Il faut dire qu'il existe un clivage financier important chez les boomers. «Le contexte économique qui prévaut lorsqu'on entreprend sa carrière est déterminant pour tout le reste de la vie financière», rappelle Youri Rivest, vice-président de CROP qui a participé au livre blanc.

La première vague de baby-boomers, aujourd'hui dans la soixantaine, est arrivée sur le marché du travail dans un contexte de prospérité économique, a gravi les échelons rapidement et s'est acheté une maison à bas taux d'intérêt.

Aujourd'hui, cette «génération lyrique» est à la retraite. Bénéficiant largement d'un régime de retraite (69%), elle a quitté le marché du travail très tôt, à 57 ans.

Le portrait est complètement différent pour la deuxième vague de boomers. Entrés sur le marché du travail en pleine récession, ils ont vécu la précarité d'emploi, le choc pétrolier, les taux d'intérêt à plus de 15%.

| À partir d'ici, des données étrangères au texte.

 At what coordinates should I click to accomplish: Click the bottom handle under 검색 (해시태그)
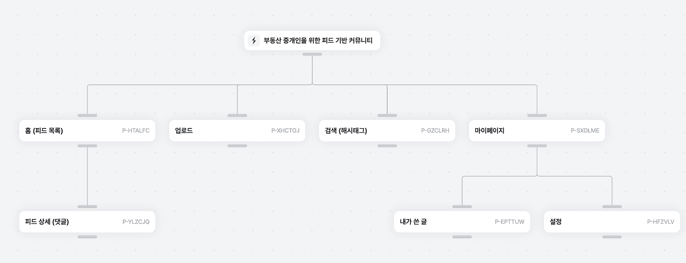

Encore au boulot aujourd'hui, ils sont beaucoup moins nombreux (48%) à profiter d'un régime de retraite. Ils ne pensent pas se retirer avant 63-64 ans, soit 6 ou 7 ans plus tard que les retraités actuels.

Les boomers non retraités sont nettement plus angoissés. Les deux tiers craignent de manquer d'argent dans le futur. Déjà, la moitié n'arrive pas toujours à boucler les fins de mois.

Il est particulièrement troublant d'apprendre que 43% d'entre eux ne remboursent pas toujours le solde de leur carte de crédit à la fin du mois. Consommateurs expérimentés, ils devraient pourtant savoir qu'en traînant des dettes sur une carte de crédit, ils paient 20% d'intérêt.

«La carte de crédit est un outil transactionnel. Nous, on veut qu'ils paient leur solde», assure Pascal Bricault, directeur de Capital One.

Très friands de cartes assorties de récompenses, particulièrement de primes voyages, les boomers devraient plutôt se concentrer sur le remboursement de leur solde en optant pour une carte à taux réduit ou en consolidant leurs dettes.

Ils devraient aussi se dépêcher de consulter un expert pour dresser un plan de retraite, ce que seulement le tiers des boomers ont fait.

Enfin, ils devraient peut-être envisager la retraite de manière plus progressive. La majorité des boomers (59%) qui travaillent encore pensent avoir besoin d'un revenu d'appoint à la retraite, mais seulement 19% veulent travailler à temps partiel.

Or, il faut oublier l'époque monolithique de Liberté 55, où tout était noir ou blanc. La société s'en va vers un modèle où il y aura plusieurs nuances de gris durant la transition du travail à la retraite.

C'est ce qu'on pourrait appeler la conciliation travail-retraite.

Impôt et gain en capital

Dans ma chronique de la semaine dernière, je vous disais qu'il serait possible d'augmenter l'impôt sur le gain en capital, mais seulement sur les profits à court terme, afin de renflouer les coffres de l'État. J'aurais dû préciser que les profits réalisés par des spéculateurs professionnels sont déjà imposés au maximum.

Toutefois, la ligne est parfois assez mince entre le spéculateur professionnel dont les profits sont considérés comme des revenus d'entreprise (imposables en entier) et le simple investisseur actif dont les profits sont considérés comme des gains en capital (imposables à moitié).